Monday, December 03, 2018

Revival in Korea by Rose McCormick Brandon

The first signs of revival in Korea appeared in 1903 when medical missionary, Dr. Robert Hardie, began a series of talks on prayer at conferences and churches. Within a year, ten thousand had turned to Christ. In 1906, at Ping Yang (Pyongyang) several believers met for noon-hour prayer asking God for an out-pouring of His Spirit. By the time Christians gathered for the universal week of prayer in January 1907 they expected a first century blast of blessing. Instead, their meetings were dull and weak and their prayers earth-bound.

On the last day of prayer week, a highly-respected man stood and tearfully confessed before a congregation of 1500 that he had stolen from a widow in the church. "God can't bless because of me," he said and promised to make restitution. This man's shocking admission set off a flood of confessions. One after another confessed their sins. The meeting lasted until two o-clock in the morning. In the months following this mass confession thousands came to Christ. Missionary to China, Jonathan Goforth, visited the revival and concluded that hidden sin had hindered God but uncovered sin glorified Him. (When the Spirit’s Fire Swept Korea by Jonathan Goforth)

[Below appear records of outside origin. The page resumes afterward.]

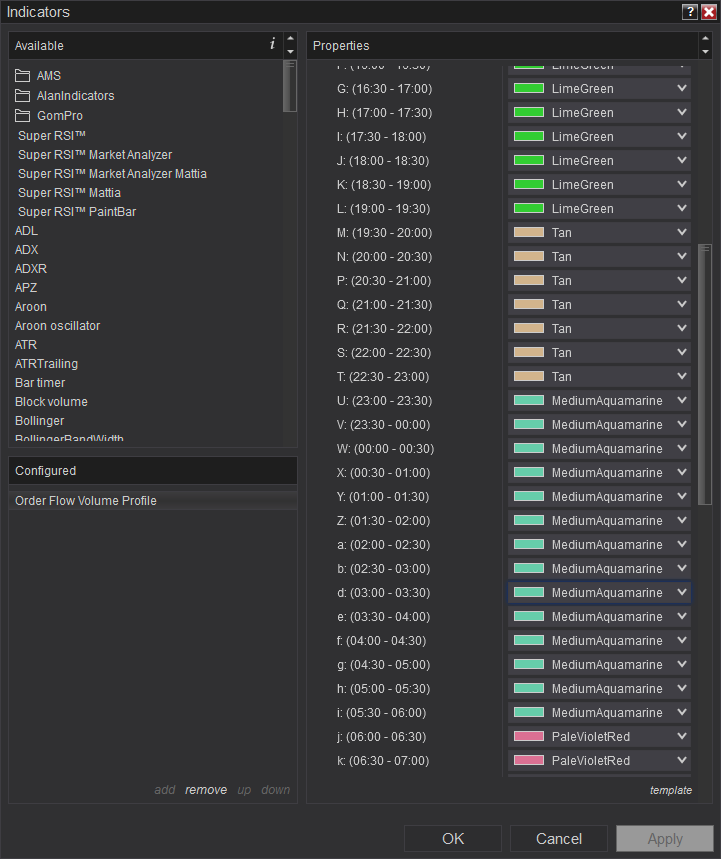The height and width of the screenshot is (859, 721).
Task: Open color dropdown for G: (16:30 - 17:00)
Action: (682, 88)
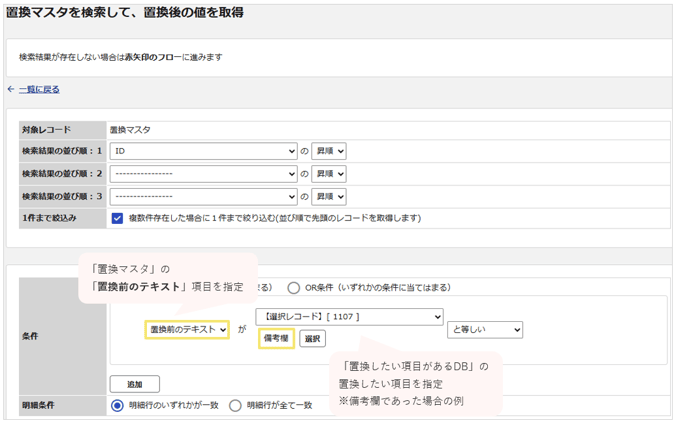Viewport: 676px width, 427px height.
Task: Open the 【選択レコード】[ 1107 ] dropdown
Action: click(x=349, y=317)
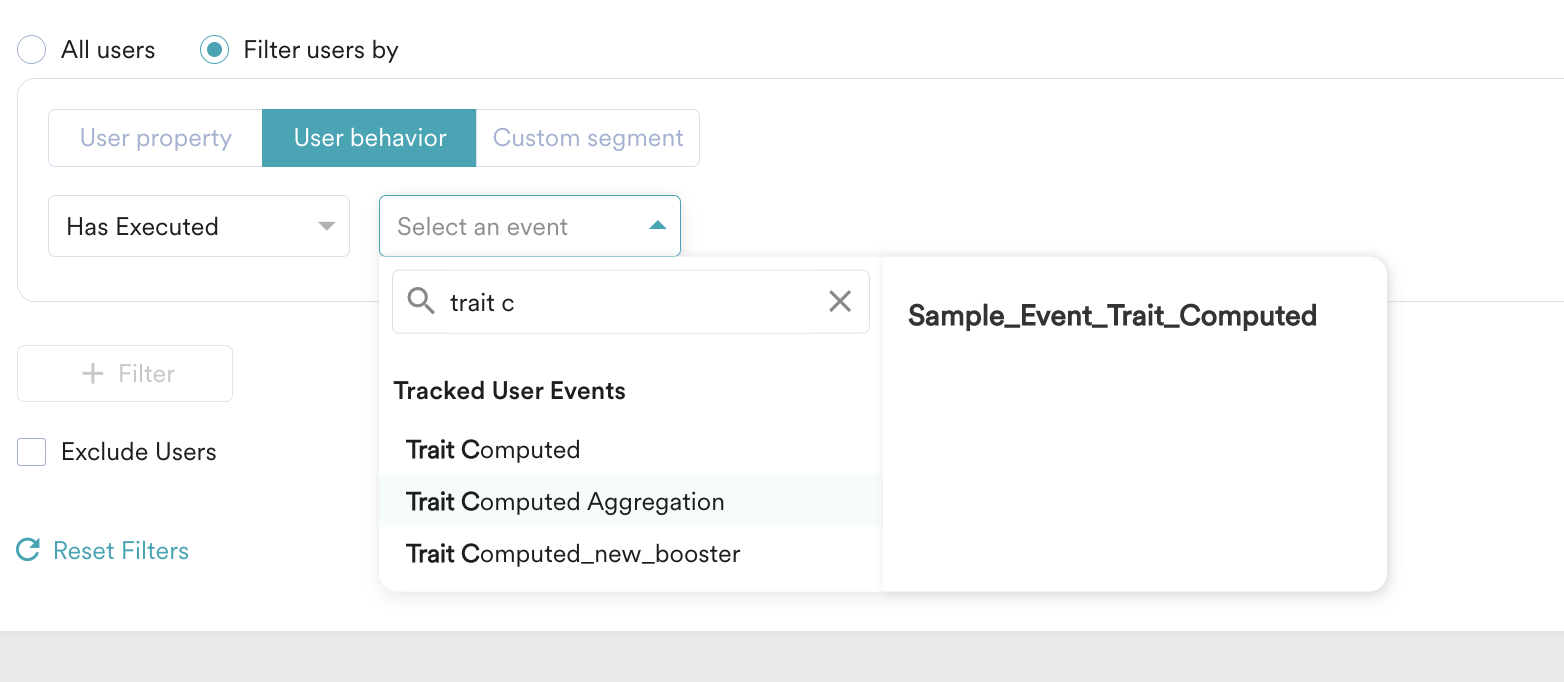Switch to the User property tab
1564x682 pixels.
pos(155,138)
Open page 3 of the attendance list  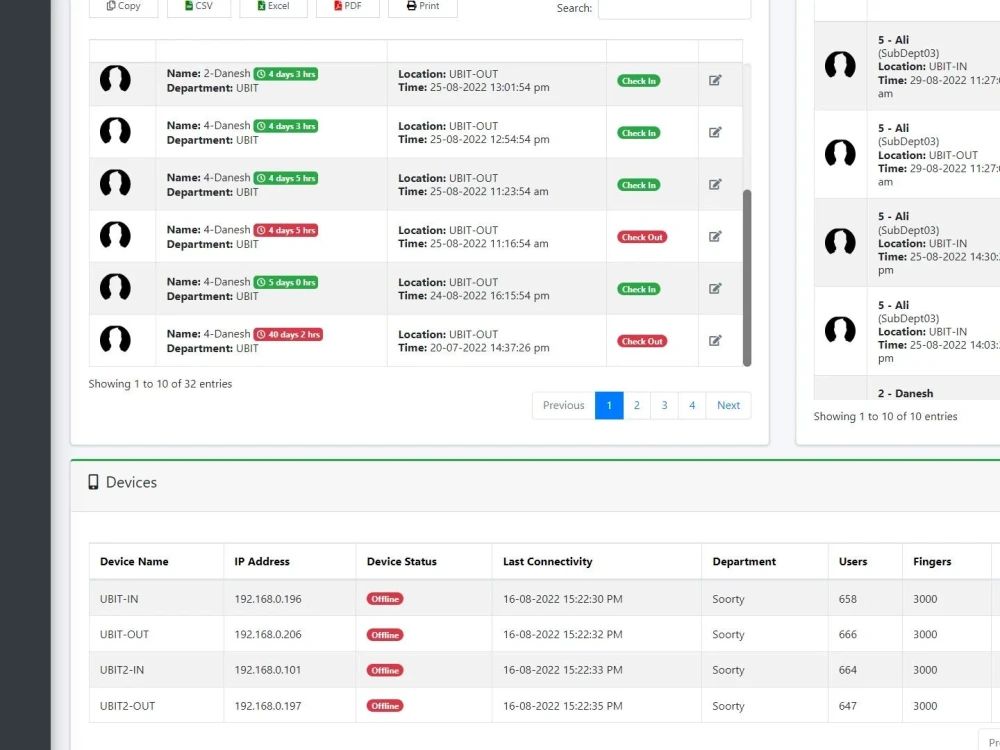664,405
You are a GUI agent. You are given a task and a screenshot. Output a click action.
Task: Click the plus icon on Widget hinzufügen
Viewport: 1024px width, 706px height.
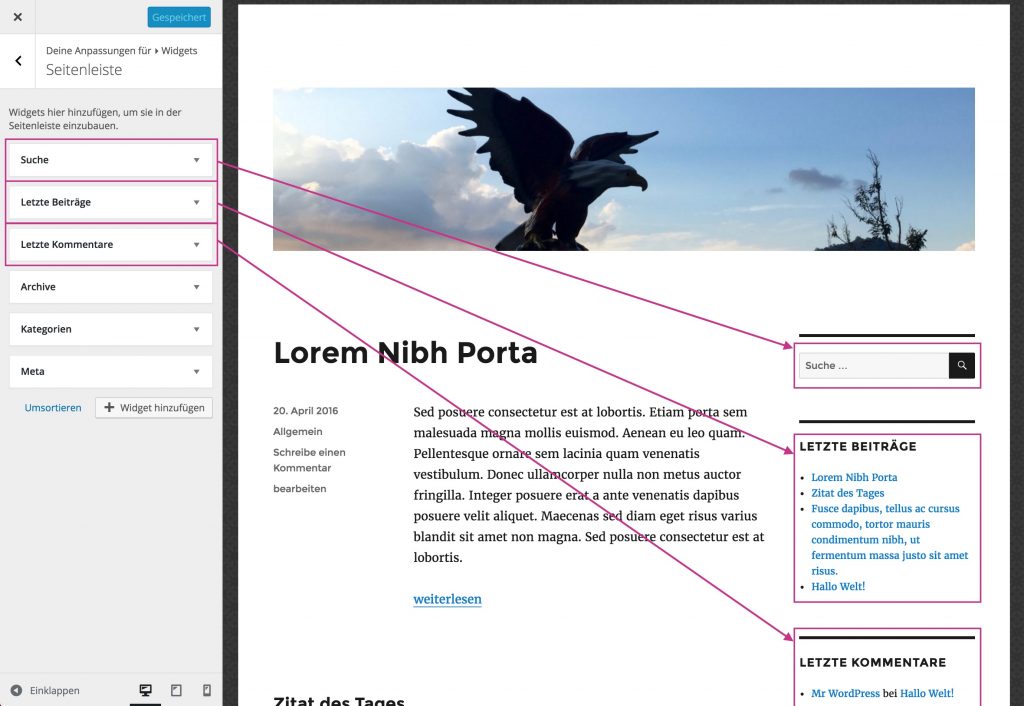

       By mid-1907, 30,000 converts attended the Pyongyang church. People attended services in shifts. Churches sprang up all over Korea. Confession remained a primary factor in this revival. Many repented of racial bias, including Dr. Hardie. Koreans repented of hatred toward the Japanese, their occupiers. Love from Christ filled their hearts and erased their biases. (John 13:34,35).

       One man, after learning about Jesus in the city, returned to his village with a New Testament which he read to his neighbours. When believers numbered fifty, they decided it was time to form a church, but they had no idea how to do it. Thinking it must have something to do with water baptism they each went home, took a bath, reassembled and declared they were now a church.

       Many Korean Christians suffered imprisonment. They became known for turning their confinement into an opportunity to read and memorize scripture. One man read the entire Bible seven times. Prisoners committed whole books to memory.

Pyongyang became known as “Jerusalem of the East.”

In this land where many experienced an amazing outpouring of God's Spirit, Christians today are cut off from the world, deprived of their Bibles and divided from their countrymen. They need our prayers. When North Korea's iron curtain lifts – may it be soon – we’ll see its remnant church and discover that those revival fires of long ago haven’t been extinguished.  
Rose McCormick Brandon is the author of four books: Promises of Home - Stories of Canada's British Home Children, One Good Word Makes all the Difference, He Loves Me Not - He Loves Me and Vanished. She blogs at Listening to my Hair Grow and Promises of Home. 


Peter Black said...

A marvellous account, Rose. Thank you for sharing it.
I have four 'Goforth' books, but not the one you mention here; however I think that I've only read one of mine completely through, so far. ~~+~~

Rose McCormick Brandon said...

Peter, many years ago I met the Goforth's youngest daughter, Mary. She was widowed by then. She and her husband had pastored the Presbyterian church in the Soo and her son, Fred, still lives there. She wrote a letter to me to say she was coming to the Soo and asked if I would like her to speak at the Christian women's group. That began a tradition - every year she came and spoke to our ladies. At that time, she was re-publishing and distributing her parent's books. She gave me copies of each one. I don't believe she re-printed "When the Fire Came to Korea." I found it - it's very small - at a local book sale. Mary travelled all over the US and Canada and even to China with her parent's books. I've read them many times, especially two of them: How I know God Answers Prayer and Climbing. If you would like a copy of the Korea book, I could photocopy it and send it to you. Rose

Peter Black said...

Rose, it's neat that you met Mary nee Goforth!
I have "by My Spirit," "Jonathan Goforth," "How I know God Answers Prayer," and "Climbing."

That's a lovely offer, and I would appreciate having a copy. Thank you. However, I wouldn't want to put you to a lot of work to copy and get it to me. Perhaps it could be scanned and sent electronically. I'll email you . . . ~~+~~

Ed Hird+ said...

I love reading about the Korean revival. Its links to the Welsh revival and the East African Revival, with 1 John confession of sins, are very powerful.

Rose McCormick Brandon said...

Ed, the study of revival is fascinating, isn't it? Each one is unique, but always with similarities - especially the confession of sin.